(EXERCISE TEXT begins)
Generative Job Recommendations with Large Language Model

📝 Paper Summary

Recommender Systems Generative LLMs

GIRL is a generative job recommendation system that creates personalized job descriptions from resumes, refined by recruiter feedback via reinforcement learning.

Core Problem

Traditional job recommendation systems rely on opaque 'black-box' matching scores and are limited to ranking existing database entries, failing to provide explainable guidance or synthesized career advice.

Why it matters:

Job seeking is a high-stakes scenario where user trust and explainability are critical, but black-box neural networks lack transparency.
Discriminative models can only retrieve existing jobs, limiting their ability to act as comprehensive AI advisors that suggest ideal career paths or synthesized roles.
A significant semantic gap often exists between the language in CVs and Job Descriptions (JDs), hindering effective matching.

Concrete Example: A traditional model might output a 0.8 matching score for a candidate and a job without explanation. In contrast, GIRL generates a full Job Description specifically tailored to the candidate's CV, showing exactly what an ideal role looks like for them.
(EXERCISE TEXT ends)
(DATA EXTRACT begins)
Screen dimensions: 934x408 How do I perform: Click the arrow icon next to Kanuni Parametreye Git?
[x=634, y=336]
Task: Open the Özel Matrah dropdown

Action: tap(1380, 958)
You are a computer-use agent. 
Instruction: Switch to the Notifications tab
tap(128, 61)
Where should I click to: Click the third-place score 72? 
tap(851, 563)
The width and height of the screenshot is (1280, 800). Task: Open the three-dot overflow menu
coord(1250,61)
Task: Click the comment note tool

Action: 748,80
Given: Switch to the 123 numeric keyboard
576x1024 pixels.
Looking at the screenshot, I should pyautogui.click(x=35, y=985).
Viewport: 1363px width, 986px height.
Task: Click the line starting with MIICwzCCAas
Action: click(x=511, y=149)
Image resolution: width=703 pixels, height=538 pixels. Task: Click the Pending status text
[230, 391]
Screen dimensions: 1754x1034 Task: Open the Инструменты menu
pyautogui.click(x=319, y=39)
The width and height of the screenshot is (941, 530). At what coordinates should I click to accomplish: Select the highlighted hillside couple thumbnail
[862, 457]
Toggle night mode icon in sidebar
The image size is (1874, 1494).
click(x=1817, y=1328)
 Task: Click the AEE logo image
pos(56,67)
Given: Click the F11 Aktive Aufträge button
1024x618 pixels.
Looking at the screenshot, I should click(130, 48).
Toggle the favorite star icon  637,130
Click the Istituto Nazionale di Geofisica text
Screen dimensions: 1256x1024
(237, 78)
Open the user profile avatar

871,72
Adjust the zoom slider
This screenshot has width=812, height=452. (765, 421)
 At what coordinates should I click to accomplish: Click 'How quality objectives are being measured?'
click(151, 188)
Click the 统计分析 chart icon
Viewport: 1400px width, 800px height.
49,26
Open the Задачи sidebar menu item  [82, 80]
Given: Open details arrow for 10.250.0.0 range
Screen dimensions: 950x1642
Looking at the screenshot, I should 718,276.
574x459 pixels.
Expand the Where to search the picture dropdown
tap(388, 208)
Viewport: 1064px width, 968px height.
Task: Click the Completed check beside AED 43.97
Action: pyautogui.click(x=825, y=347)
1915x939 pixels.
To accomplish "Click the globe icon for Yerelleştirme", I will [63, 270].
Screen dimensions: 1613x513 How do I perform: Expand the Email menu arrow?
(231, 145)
(DATA EXTRACT ends)
## PROBLEM SET:
1 – Retype the passage of the job recommendation summary between "GIRL is a generative" and "or synthesized roles.", inclusive.
2 – Continue the summary of the generative job recommendation paper from the point where it stops.

## ANSWERS FOR THE EXERCISE:
1 –
GIRL is a generative job recommendation system that creates personalized job descriptions from resumes, refined by recruiter feedback via reinforcement learning.

Core Problem

Traditional job recommendation systems rely on opaque 'black-box' matching scores and are limited to ranking existing database entries, failing to provide explainable guidance or synthesized career advice.

Why it matters:

Job seeking is a high-stakes scenario where user trust and explainability are critical, but black-box neural networks lack transparency.
Discriminative models can only retrieve existing jobs, limiting their ability to act as comprehensive AI advisors that suggest ideal career paths or synthesized roles.

2 –
Key Novelty

Generative Paradigm for Job Recommendation (GIRL)

Instead of ranking existing jobs, the model generates a hypothetical 'perfect' Job Description (JD) based on a candidate's CV.
Uses a three-stage training pipeline (SFT, Reward Modeling, RL) to align the LLM's generation not just with language patterns, but with actual recruiter preferences (market demand).
The generated description serves two purposes: providing interpretable career advice to the user and acting as a data augmentation feature to improve traditional matching models.

Architecture

The overall framework of GIRL, illustrating the three-step training process: Supervised Fine-Tuning (SFT), Reward Model Training, and Reinforcement Learning (RL).

Evaluation Highlights

Outperforms state-of-the-art baselines on generation metrics, achieving higher BLEU and ROUGE scores compared to vanilla LLMs.
Improves traditional matching tasks: using generated JDs as auxiliary features boosts the AUC of a BERT-based matching model.
RL training aligns model output with recruiter preferences, yielding higher reward scores compared to SFT-only models.

Breakthrough Assessment

7/10

Novel application of Generative AI to job recommendation (generation vs. retrieval). The proposed pipeline effectively adapts RLHF to the recruitment domain, though the evaluation relies heavily on internal datasets.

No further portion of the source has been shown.